Start of Supplied records
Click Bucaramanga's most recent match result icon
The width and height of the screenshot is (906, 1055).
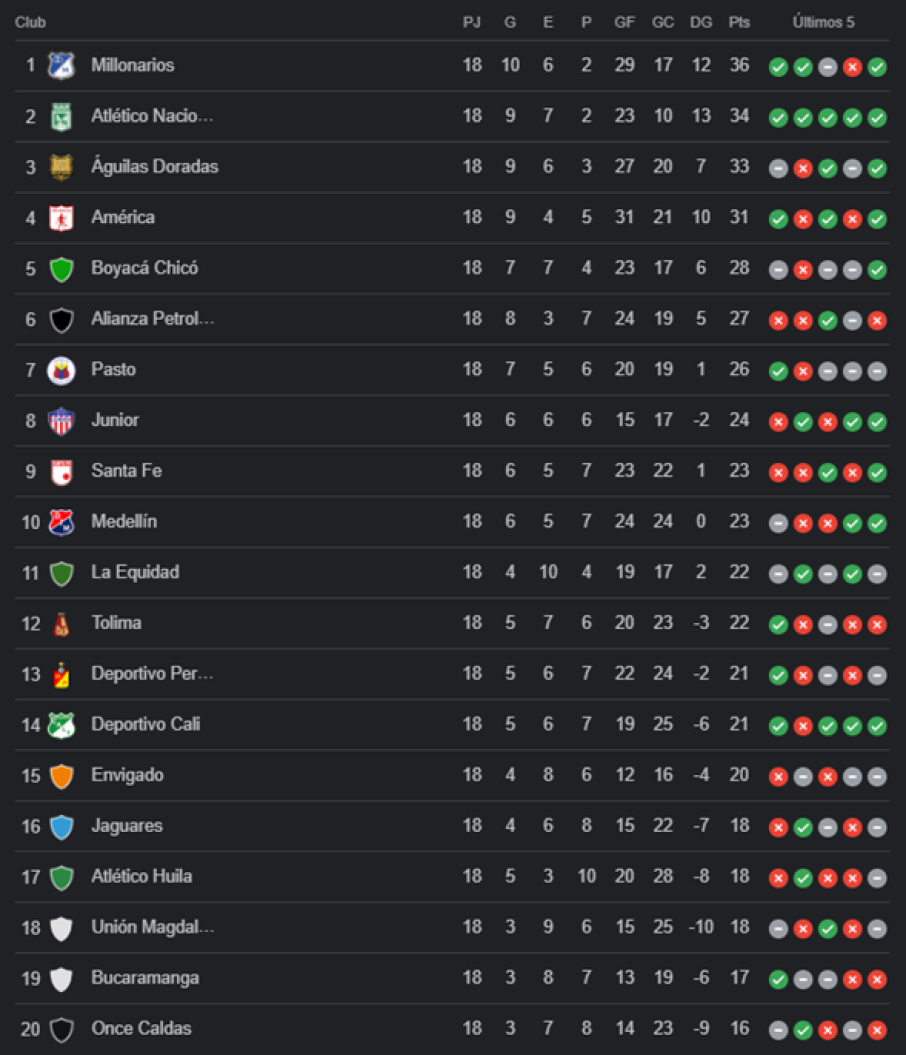(877, 980)
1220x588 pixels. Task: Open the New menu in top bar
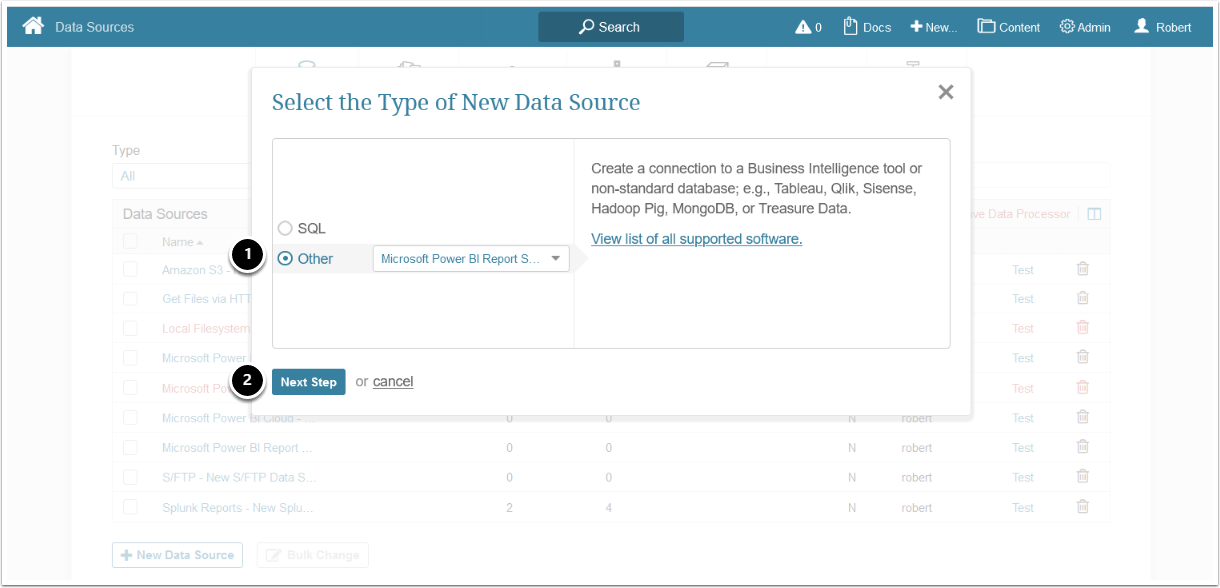pyautogui.click(x=933, y=27)
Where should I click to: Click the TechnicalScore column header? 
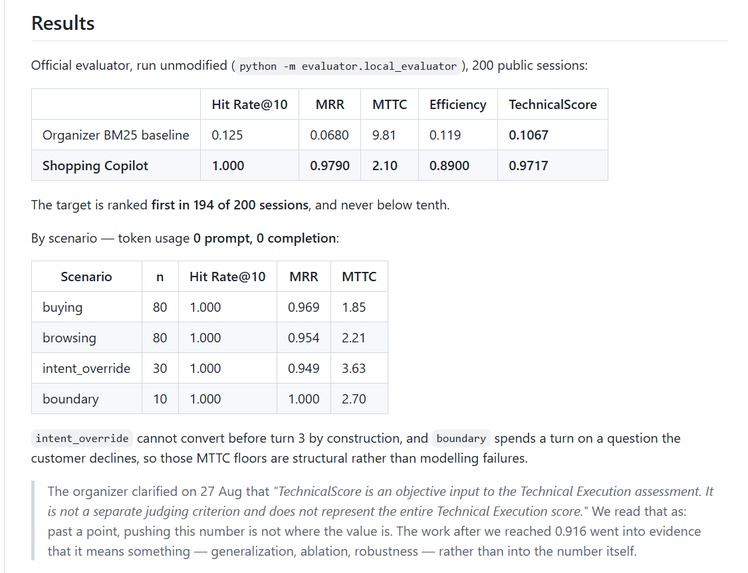click(552, 104)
End of Supplied records
• [Problem requirements]:
Write down all the entries exactly, but not the pictures they hold.

• [Reply to the task]:
Click Bucaramanga's most recent match result icon
The width and height of the screenshot is (906, 1055).
(877, 980)
1220x588 pixels. Task: Open the New menu in top bar
pyautogui.click(x=933, y=27)
Where should I click to: Click the TechnicalScore column header? 
click(552, 104)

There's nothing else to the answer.